**Directive**
Duplicate the lines of the records from the one containing "Given: Click the blue" through the end of the records, inclusive, reproducing each without alteration.

**Data in this exercise**
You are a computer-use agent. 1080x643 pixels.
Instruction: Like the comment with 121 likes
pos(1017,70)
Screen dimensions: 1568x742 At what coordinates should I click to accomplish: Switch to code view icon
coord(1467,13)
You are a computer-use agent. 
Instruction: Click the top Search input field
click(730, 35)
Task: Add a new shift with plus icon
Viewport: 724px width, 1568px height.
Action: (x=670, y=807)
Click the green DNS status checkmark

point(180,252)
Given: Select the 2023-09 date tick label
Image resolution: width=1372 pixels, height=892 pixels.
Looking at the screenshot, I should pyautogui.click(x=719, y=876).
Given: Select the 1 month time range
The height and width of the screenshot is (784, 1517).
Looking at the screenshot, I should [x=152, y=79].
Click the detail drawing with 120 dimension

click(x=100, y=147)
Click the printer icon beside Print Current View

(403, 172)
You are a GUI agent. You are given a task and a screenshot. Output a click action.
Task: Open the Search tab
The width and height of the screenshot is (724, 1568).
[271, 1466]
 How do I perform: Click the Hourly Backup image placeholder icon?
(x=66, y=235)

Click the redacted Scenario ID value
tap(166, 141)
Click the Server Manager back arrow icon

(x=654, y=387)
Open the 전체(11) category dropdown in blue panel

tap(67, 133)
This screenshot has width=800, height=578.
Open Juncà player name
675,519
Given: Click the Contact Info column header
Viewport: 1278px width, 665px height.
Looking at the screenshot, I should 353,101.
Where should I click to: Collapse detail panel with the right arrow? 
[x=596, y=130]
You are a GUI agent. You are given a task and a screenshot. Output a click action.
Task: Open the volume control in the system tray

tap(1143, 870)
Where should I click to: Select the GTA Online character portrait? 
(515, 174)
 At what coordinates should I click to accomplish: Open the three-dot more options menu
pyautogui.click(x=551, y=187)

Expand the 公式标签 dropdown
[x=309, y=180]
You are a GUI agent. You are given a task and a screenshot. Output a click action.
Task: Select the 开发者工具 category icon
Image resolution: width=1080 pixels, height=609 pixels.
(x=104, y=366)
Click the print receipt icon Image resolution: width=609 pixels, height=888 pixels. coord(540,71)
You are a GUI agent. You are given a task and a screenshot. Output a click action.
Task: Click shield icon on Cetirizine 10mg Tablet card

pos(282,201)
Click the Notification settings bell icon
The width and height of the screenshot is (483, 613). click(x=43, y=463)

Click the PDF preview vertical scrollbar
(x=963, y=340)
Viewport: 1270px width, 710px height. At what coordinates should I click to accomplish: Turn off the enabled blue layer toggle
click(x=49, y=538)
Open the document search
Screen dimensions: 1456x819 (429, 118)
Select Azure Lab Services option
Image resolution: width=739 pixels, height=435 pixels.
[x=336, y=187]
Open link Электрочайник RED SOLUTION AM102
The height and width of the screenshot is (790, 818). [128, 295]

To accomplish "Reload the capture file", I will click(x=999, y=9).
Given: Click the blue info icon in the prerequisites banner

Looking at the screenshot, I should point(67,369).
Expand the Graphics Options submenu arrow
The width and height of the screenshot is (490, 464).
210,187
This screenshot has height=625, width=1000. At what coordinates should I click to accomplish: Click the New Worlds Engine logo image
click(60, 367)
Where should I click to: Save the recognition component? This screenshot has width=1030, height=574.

**Solved problem**
Given: Click the blue info icon in the prerequisites banner

Looking at the screenshot, I should point(67,369).
Expand the Graphics Options submenu arrow
The width and height of the screenshot is (490, 464).
210,187
This screenshot has height=625, width=1000. At what coordinates should I click to accomplish: Click the New Worlds Engine logo image
click(60, 367)
Where should I click to: Save the recognition component? This screenshot has width=1030, height=574.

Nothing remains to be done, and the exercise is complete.